そんな茶色い地肌の地面の上に、反乱軍兵士達が戦列を組んで整列している。
兵士達の装備は様々で、私服に鍬や鋤をもった民兵から、王国軍兵士の服を着た元徴用兵、占領前の旧フェールムントの兵士が着ていた服や鎧を着けていたりと、統一感は一切ない。だが、彼らの目的は一つである。
彼らがむける視線の先には、ヴェルムンティア王家のライオンを象った紋様入りの旗が、いくつも棚引く陣地がある。
それが示すところ、王家のノーラがそこに居るという証だ。
彼らの目標とするのは、その王女一点のみである。
しかし、それとは相反して、この一週間で城を落とせなかった事による士気の低下は著しいものがあった。
本来であれば、数の暴力によってフェールムント城は3日と持たなかったはずだ。
しかし、魔術師によって攻撃はことごく失敗した。
攻撃の失敗が嵩むにつれて、同調していた傭兵団も給金に見合わないと、反乱軍を見捨てて逃げて行く。そして、自分達だけでなんとかしないといけない状況で、遂に王国の鎮圧軍がやってきたのだ。

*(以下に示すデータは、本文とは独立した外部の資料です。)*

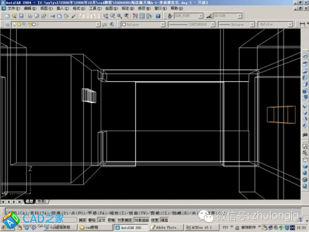Click the Print icon in standard toolbar
309x232 pixels.
click(x=30, y=16)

西方からの援軍も期待できず、だからと言って、反旗を翻した以上は、もう後にも戻れない。
そんな、絶望的で複雑な気持ちが反乱軍を支配している。
アブロは反乱軍兵士達の覚悟が揺らいでいるのを、肌で感じ取っていた。
「いつでも攻撃は可能だな」
アブロはフェールムント城前に展開した戦列を前に堂々と歩いていた。
その横をルジェールがついていく。
二人は平原向こうの森林地帯前に陣取っている王国軍を見据えていた。
「全くこんな機会に恵まれるとはな……」
「そうだな、あの王族ノーラを討ち取れる機会は今を置いてないからな」
アブロは王国軍陣地に棚引くヴェルムンティア王家の旗を見る。
逃がした獲物がまさか帰ってくるとは思ってもみなかった。とはいえ、相手は王国軍精鋭部隊であり、反乱軍の寄せ集めの軍隊では歯が立たないのは目に見えている。
何よりも、この七日間、フェールムント城を落とせずにだらだらと攻撃をしたことで、反乱軍の士気がだいぶ落ちていたのだ。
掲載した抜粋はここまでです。